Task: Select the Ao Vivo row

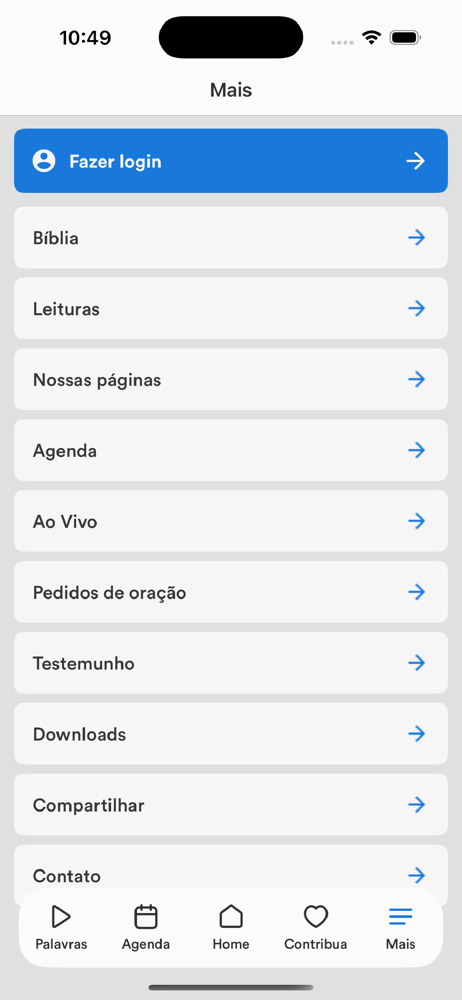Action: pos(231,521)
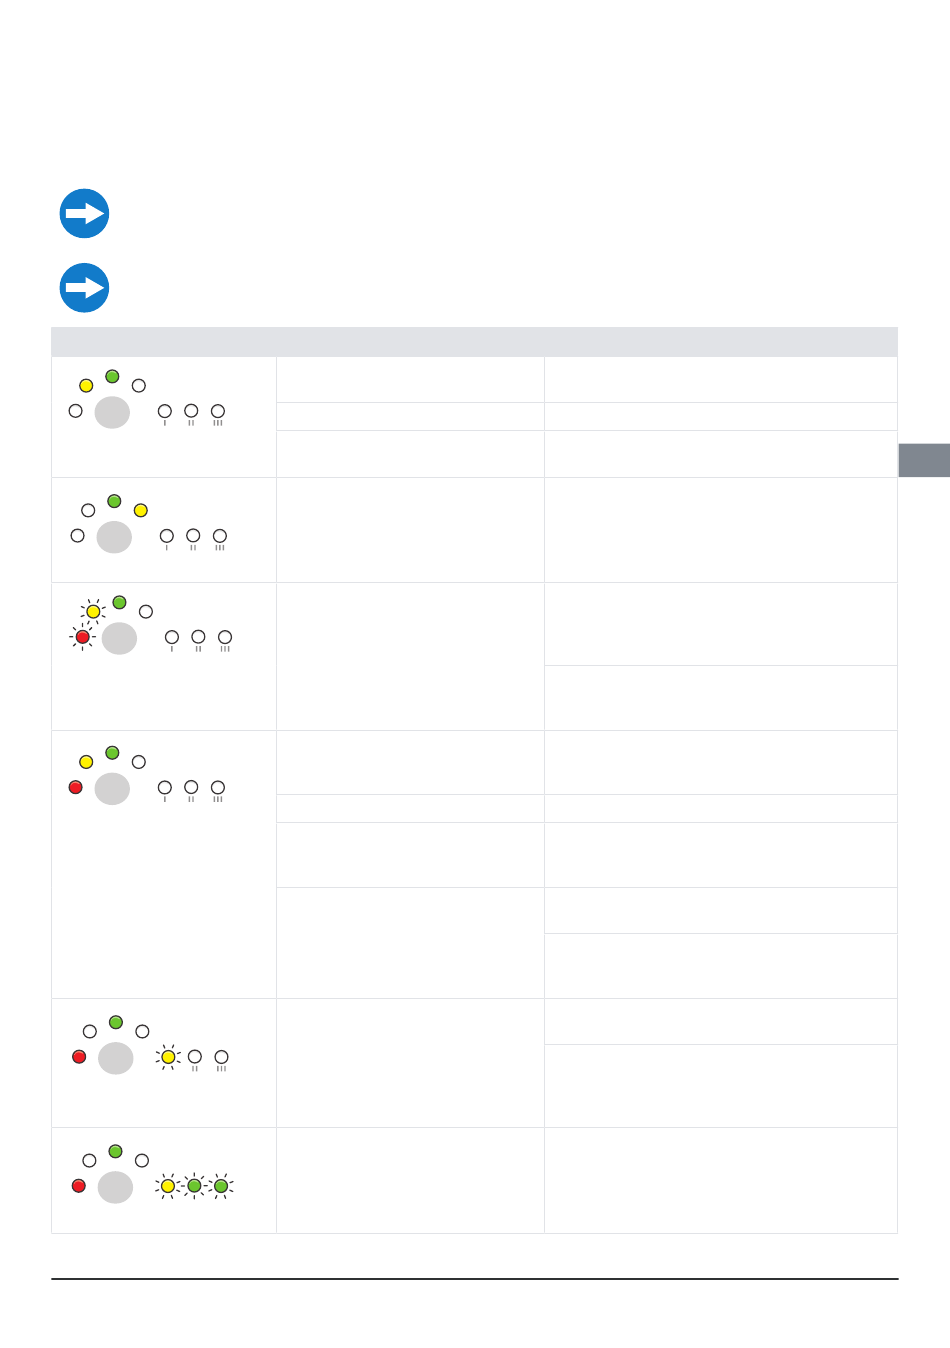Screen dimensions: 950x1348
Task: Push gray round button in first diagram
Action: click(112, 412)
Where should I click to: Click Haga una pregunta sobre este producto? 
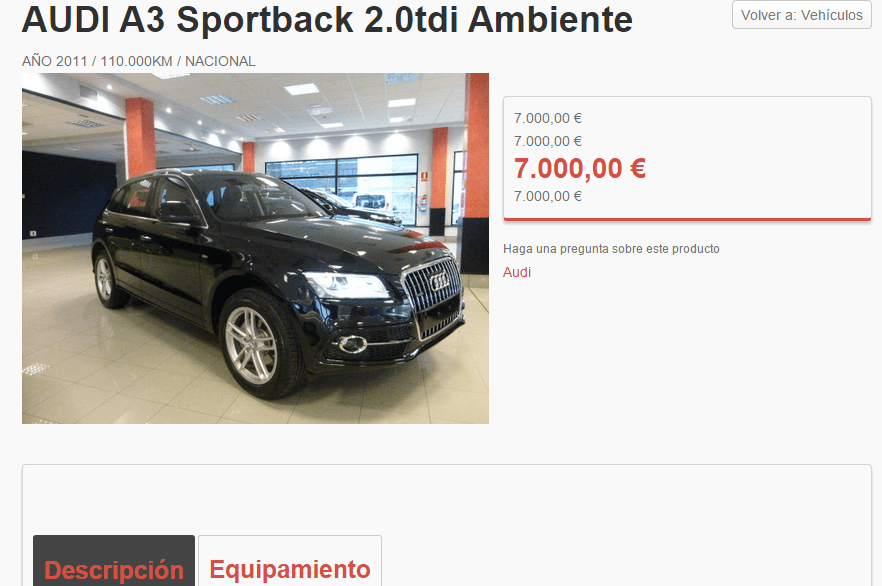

● ● ● ●

# [DIRECTIONS FOR THIS TASK]
Omit each picture, then return all of the listing exactly as it stands.

# [TASK RESPONSE]
Task: Select the Ao Vivo row

Action: pos(231,521)
Screen dimensions: 950x1348
Task: Push gray round button in first diagram
Action: click(112, 412)
Where should I click to: Click Haga una pregunta sobre este producto? 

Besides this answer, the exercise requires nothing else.